Return the entire listing, word for word.

::::::::

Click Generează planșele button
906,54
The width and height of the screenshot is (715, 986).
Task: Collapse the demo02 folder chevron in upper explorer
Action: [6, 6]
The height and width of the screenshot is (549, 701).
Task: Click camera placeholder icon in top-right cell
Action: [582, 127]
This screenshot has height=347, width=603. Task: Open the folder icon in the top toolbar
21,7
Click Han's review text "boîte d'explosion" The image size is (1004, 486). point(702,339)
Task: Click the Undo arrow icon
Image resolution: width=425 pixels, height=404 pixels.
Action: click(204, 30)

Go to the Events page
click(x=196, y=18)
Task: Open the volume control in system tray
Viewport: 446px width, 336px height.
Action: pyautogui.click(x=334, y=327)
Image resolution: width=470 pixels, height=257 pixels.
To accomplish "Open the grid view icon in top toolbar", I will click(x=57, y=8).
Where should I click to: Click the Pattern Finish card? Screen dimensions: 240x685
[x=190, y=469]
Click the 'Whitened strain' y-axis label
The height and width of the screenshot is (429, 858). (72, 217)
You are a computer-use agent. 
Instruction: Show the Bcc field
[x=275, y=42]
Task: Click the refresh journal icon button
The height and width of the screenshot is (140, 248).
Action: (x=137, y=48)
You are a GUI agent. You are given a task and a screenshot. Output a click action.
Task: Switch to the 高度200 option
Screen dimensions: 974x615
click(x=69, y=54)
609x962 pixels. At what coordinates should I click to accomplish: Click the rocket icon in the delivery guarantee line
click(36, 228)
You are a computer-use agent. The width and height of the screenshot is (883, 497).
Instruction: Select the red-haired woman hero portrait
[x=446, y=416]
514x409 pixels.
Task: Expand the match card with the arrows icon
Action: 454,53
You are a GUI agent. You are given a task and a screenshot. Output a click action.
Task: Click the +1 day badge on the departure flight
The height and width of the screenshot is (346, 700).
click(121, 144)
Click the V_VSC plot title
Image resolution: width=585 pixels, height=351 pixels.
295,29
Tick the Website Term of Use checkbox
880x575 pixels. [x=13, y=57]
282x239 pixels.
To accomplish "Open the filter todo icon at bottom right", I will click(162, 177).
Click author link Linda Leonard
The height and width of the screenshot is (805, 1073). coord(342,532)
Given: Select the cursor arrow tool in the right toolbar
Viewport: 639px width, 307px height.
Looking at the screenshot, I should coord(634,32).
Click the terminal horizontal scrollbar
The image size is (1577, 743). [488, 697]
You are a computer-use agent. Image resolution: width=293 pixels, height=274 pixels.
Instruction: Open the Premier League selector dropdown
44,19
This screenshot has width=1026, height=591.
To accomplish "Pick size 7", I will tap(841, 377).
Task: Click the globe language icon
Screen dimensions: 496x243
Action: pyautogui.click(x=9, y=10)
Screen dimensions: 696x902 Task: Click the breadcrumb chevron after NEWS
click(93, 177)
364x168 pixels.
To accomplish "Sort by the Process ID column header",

::::::::

■ TASK ANSWER
Click Generează planșele button
906,54
The width and height of the screenshot is (715, 986).
Task: Collapse the demo02 folder chevron in upper explorer
Action: [6, 6]
The height and width of the screenshot is (549, 701).
Task: Click camera placeholder icon in top-right cell
Action: [582, 127]
This screenshot has height=347, width=603. Task: Open the folder icon in the top toolbar
21,7
Click Han's review text "boîte d'explosion" The image size is (1004, 486). point(702,339)
Task: Click the Undo arrow icon
Image resolution: width=425 pixels, height=404 pixels.
Action: click(204, 30)

Go to the Events page
click(x=196, y=18)
Task: Open the volume control in system tray
Viewport: 446px width, 336px height.
Action: pyautogui.click(x=334, y=327)
Image resolution: width=470 pixels, height=257 pixels.
To accomplish "Open the grid view icon in top toolbar", I will click(x=57, y=8).
Where should I click to: Click the Pattern Finish card? Screen dimensions: 240x685
[x=190, y=469]
Click the 'Whitened strain' y-axis label
The height and width of the screenshot is (429, 858). (72, 217)
You are a computer-use agent. 
Instruction: Show the Bcc field
[x=275, y=42]
Task: Click the refresh journal icon button
The height and width of the screenshot is (140, 248).
Action: (x=137, y=48)
You are a GUI agent. You are given a task and a screenshot. Output a click action.
Task: Switch to the 高度200 option
Screen dimensions: 974x615
click(x=69, y=54)
609x962 pixels. At what coordinates should I click to accomplish: Click the rocket icon in the delivery guarantee line
click(36, 228)
You are a computer-use agent. The width and height of the screenshot is (883, 497).
Instruction: Select the red-haired woman hero portrait
[x=446, y=416]
514x409 pixels.
Task: Expand the match card with the arrows icon
Action: 454,53
You are a GUI agent. You are given a task and a screenshot. Output a click action.
Task: Click the +1 day badge on the departure flight
The height and width of the screenshot is (346, 700).
click(121, 144)
Click the V_VSC plot title
Image resolution: width=585 pixels, height=351 pixels.
295,29
Tick the Website Term of Use checkbox
880x575 pixels. [x=13, y=57]
282x239 pixels.
To accomplish "Open the filter todo icon at bottom right", I will click(162, 177).
Click author link Linda Leonard
The height and width of the screenshot is (805, 1073). coord(342,532)
Given: Select the cursor arrow tool in the right toolbar
Viewport: 639px width, 307px height.
Looking at the screenshot, I should coord(634,32).
Click the terminal horizontal scrollbar
The image size is (1577, 743). [488, 697]
You are a computer-use agent. Image resolution: width=293 pixels, height=274 pixels.
Instruction: Open the Premier League selector dropdown
44,19
This screenshot has width=1026, height=591.
To accomplish "Pick size 7", I will tap(841, 377).
Task: Click the globe language icon
Screen dimensions: 496x243
Action: pyautogui.click(x=9, y=10)
Screen dimensions: 696x902 Task: Click the breadcrumb chevron after NEWS
click(93, 177)
364x168 pixels.
To accomplish "Sort by the Process ID column header",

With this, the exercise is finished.